Item-finding records:
--------------------

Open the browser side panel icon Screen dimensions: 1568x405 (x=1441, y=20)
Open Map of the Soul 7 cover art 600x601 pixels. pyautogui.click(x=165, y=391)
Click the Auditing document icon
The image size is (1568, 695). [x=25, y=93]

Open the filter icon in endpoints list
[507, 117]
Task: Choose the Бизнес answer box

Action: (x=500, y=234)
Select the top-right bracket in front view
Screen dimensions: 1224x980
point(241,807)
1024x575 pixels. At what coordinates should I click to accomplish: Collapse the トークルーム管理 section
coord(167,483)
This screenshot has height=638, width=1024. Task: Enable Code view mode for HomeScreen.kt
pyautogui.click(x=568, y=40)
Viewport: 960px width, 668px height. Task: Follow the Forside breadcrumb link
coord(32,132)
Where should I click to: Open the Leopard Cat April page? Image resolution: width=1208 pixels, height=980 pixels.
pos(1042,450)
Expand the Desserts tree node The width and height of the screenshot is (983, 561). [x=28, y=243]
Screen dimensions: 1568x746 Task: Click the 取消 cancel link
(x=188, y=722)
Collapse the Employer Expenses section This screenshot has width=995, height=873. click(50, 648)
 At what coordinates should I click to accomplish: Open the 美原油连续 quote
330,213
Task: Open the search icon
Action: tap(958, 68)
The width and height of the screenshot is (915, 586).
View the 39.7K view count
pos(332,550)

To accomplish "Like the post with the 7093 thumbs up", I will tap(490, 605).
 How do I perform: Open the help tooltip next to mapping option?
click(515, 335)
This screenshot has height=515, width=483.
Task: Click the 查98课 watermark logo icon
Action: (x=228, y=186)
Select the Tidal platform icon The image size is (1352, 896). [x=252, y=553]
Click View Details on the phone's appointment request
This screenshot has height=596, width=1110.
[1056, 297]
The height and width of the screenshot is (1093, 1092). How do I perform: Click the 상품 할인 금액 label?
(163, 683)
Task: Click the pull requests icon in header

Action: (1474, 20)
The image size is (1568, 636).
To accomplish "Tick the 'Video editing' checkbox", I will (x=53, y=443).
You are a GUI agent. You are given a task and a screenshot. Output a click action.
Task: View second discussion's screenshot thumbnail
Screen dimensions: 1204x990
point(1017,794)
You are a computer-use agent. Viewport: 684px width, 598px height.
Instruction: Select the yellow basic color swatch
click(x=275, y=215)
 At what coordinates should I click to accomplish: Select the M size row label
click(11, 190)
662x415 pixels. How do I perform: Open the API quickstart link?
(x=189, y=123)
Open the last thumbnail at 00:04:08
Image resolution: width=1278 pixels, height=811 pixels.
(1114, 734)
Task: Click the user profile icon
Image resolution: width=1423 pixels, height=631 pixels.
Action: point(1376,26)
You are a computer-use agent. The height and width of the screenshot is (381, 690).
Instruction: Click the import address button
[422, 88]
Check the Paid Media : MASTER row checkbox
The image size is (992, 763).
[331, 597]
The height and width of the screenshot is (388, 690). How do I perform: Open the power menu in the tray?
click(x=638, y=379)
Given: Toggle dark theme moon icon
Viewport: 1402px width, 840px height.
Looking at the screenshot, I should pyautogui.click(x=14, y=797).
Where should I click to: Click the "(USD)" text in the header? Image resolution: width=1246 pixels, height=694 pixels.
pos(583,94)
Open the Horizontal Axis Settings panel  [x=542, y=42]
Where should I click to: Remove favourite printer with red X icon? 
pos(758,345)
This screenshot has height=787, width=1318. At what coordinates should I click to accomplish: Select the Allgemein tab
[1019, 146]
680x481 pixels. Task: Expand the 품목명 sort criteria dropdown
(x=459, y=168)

--------------------

**WHAT YOU SHOULD DO:** Copy out the lines above word for word.

**FINISHED EXERCISE:**
Open the browser side panel icon Screen dimensions: 1568x405 (x=1441, y=20)
Open Map of the Soul 7 cover art 600x601 pixels. pyautogui.click(x=165, y=391)
Click the Auditing document icon
The image size is (1568, 695). [x=25, y=93]

Open the filter icon in endpoints list
[507, 117]
Task: Choose the Бизнес answer box

Action: (x=500, y=234)
Select the top-right bracket in front view
Screen dimensions: 1224x980
point(241,807)
1024x575 pixels. At what coordinates should I click to accomplish: Collapse the トークルーム管理 section
coord(167,483)
This screenshot has height=638, width=1024. Task: Enable Code view mode for HomeScreen.kt
pyautogui.click(x=568, y=40)
Viewport: 960px width, 668px height. Task: Follow the Forside breadcrumb link
coord(32,132)
Where should I click to: Open the Leopard Cat April page? Image resolution: width=1208 pixels, height=980 pixels.
pos(1042,450)
Expand the Desserts tree node The width and height of the screenshot is (983, 561). [x=28, y=243]
Screen dimensions: 1568x746 Task: Click the 取消 cancel link
(x=188, y=722)
Collapse the Employer Expenses section This screenshot has width=995, height=873. click(50, 648)
 At what coordinates should I click to accomplish: Open the 美原油连续 quote
330,213
Task: Open the search icon
Action: tap(958, 68)
The width and height of the screenshot is (915, 586).
View the 39.7K view count
pos(332,550)

To accomplish "Like the post with the 7093 thumbs up", I will tap(490, 605).
 How do I perform: Open the help tooltip next to mapping option?
click(515, 335)
This screenshot has height=515, width=483.
Task: Click the 查98课 watermark logo icon
Action: (x=228, y=186)
Select the Tidal platform icon The image size is (1352, 896). [x=252, y=553]
Click View Details on the phone's appointment request
This screenshot has height=596, width=1110.
[1056, 297]
The height and width of the screenshot is (1093, 1092). How do I perform: Click the 상품 할인 금액 label?
(163, 683)
Task: Click the pull requests icon in header

Action: (1474, 20)
The image size is (1568, 636).
To accomplish "Tick the 'Video editing' checkbox", I will (x=53, y=443).
You are a GUI agent. You are given a task and a screenshot. Output a click action.
Task: View second discussion's screenshot thumbnail
Screen dimensions: 1204x990
point(1017,794)
You are a computer-use agent. Viewport: 684px width, 598px height.
Instruction: Select the yellow basic color swatch
click(x=275, y=215)
 At what coordinates should I click to accomplish: Select the M size row label
click(11, 190)
662x415 pixels. How do I perform: Open the API quickstart link?
(x=189, y=123)
Open the last thumbnail at 00:04:08
Image resolution: width=1278 pixels, height=811 pixels.
(1114, 734)
Task: Click the user profile icon
Image resolution: width=1423 pixels, height=631 pixels.
Action: point(1376,26)
You are a computer-use agent. The height and width of the screenshot is (381, 690).
Instruction: Click the import address button
[422, 88]
Check the Paid Media : MASTER row checkbox
The image size is (992, 763).
[331, 597]
The height and width of the screenshot is (388, 690). How do I perform: Open the power menu in the tray?
click(x=638, y=379)
Given: Toggle dark theme moon icon
Viewport: 1402px width, 840px height.
Looking at the screenshot, I should pyautogui.click(x=14, y=797).
Where should I click to: Click the "(USD)" text in the header? Image resolution: width=1246 pixels, height=694 pixels.
pos(583,94)
Open the Horizontal Axis Settings panel  [x=542, y=42]
Where should I click to: Remove favourite printer with red X icon? 
pos(758,345)
This screenshot has height=787, width=1318. At what coordinates should I click to accomplish: Select the Allgemein tab
[1019, 146]
680x481 pixels. Task: Expand the 품목명 sort criteria dropdown
(x=459, y=168)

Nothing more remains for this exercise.